1. I have lurked here occasionally and this is my first post. Although I have a role in delivering psychotherapy, I would not describe myself as a mental health professional. This has made me feel that participating actively would not be appropriate.

2. In other online forums, there are many people who only post rarely. I wonder if that is a good group to target. It seems to me that the "Ask Jim Pretzer a Question" model works well for those people who very occasionally need to know something.

3, 4. I think it's fine for you to respond to every post, if no one else gets there first and says all that needs to be said. There is a forum where I do that, and it does not seem to inhibit discussion.

5. Yes, I think it is good for others to respond too.

In the UK, the BABCP's mailing list is a very active discussion of cognitive therapy and related subjects, with something like 200 - 300 posts a month. I have been wondering what the differences are.

One difference is that it is e-mail (although it has a web interface too). Perhaps posting on a web site feels scarier than sending an e-mail.

Another difference is that access is controlled. Indeed, participants sometimes have to be reminded that non-therapists are able to join the list. Perhaps you should eject people like me to create a feeling of "amongst ourselves" here.

Data for analysis
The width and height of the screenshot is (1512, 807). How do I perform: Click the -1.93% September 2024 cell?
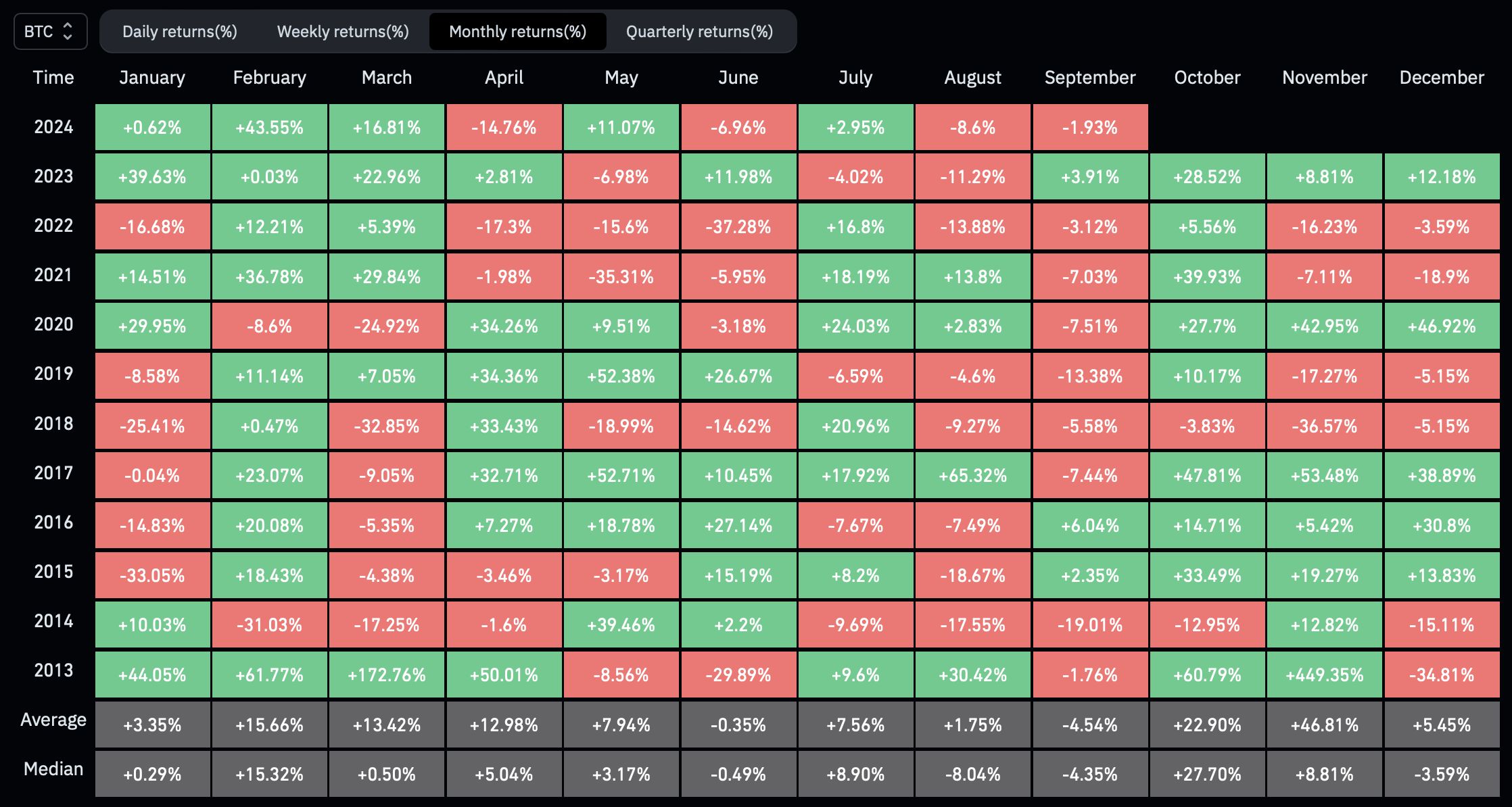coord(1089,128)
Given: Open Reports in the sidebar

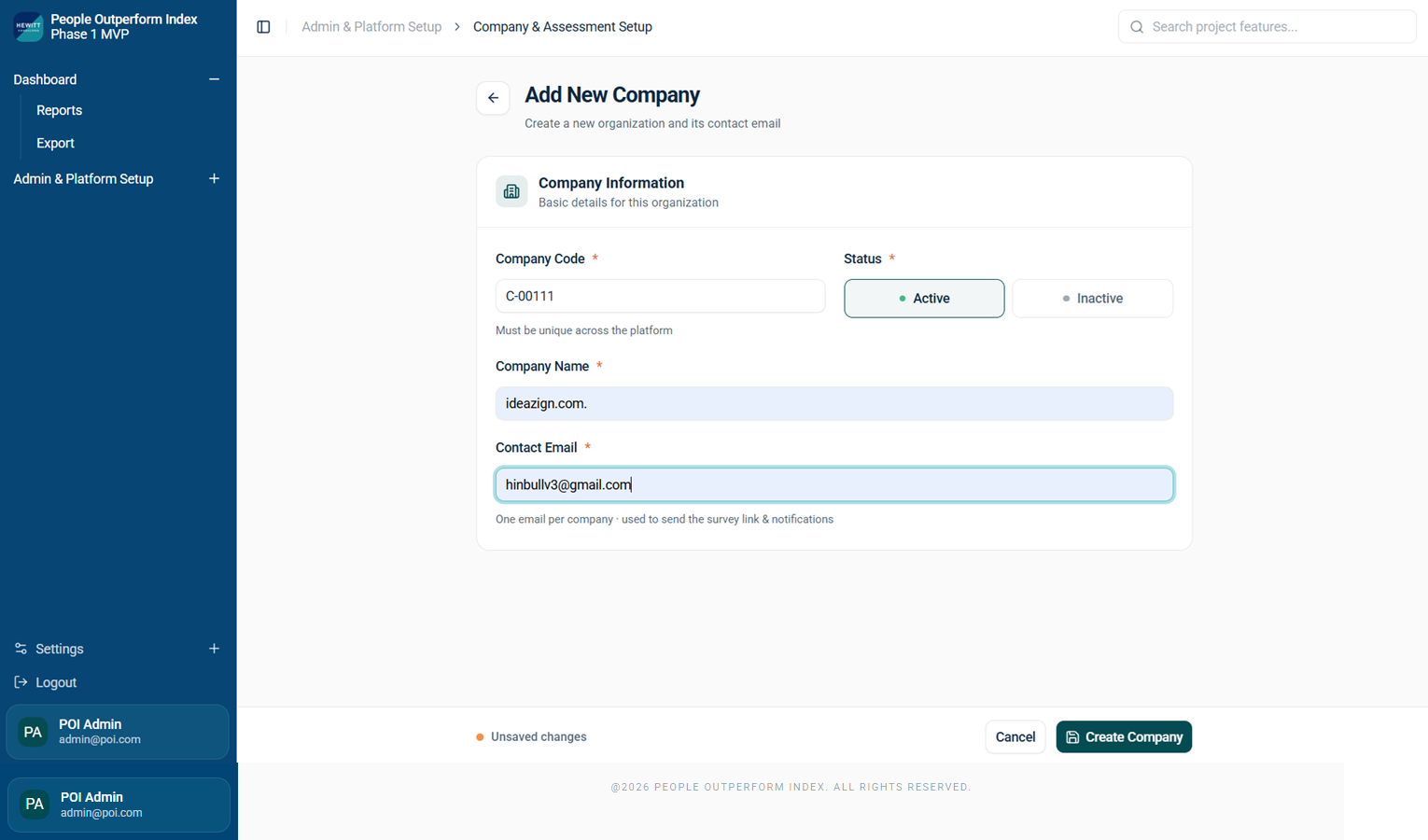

--

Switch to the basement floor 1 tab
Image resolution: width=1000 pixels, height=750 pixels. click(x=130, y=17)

What you will do
[A] Sum up the forum post in two sentences.
[B] Answer these questions from the forum post:
(i) How many posts a month does the BABCP's mailing list have?
(ii) Which model does the writer say works well for people who very occasionally need to know something?
(iii) What do participants on the BABCP's list sometimes have to be reminded of?

Completed exercise
[A] The writer, a first-time poster who has a role in delivering psychotherapy but would not call themselves a mental health professional, suggests that rare posters may be a good group to target and says it is fine for the host to respond to every post while others respond too. The writer also compares the forum with the BABCP's very active mailing list and points to two differences: the list uses e-mail, and access to it is controlled.

[B]
(i) Something like 200 to 300 posts a month.
(ii) The "Ask Jim Pretzer a Question" model.
(iii) That non-therapists are able to join the list.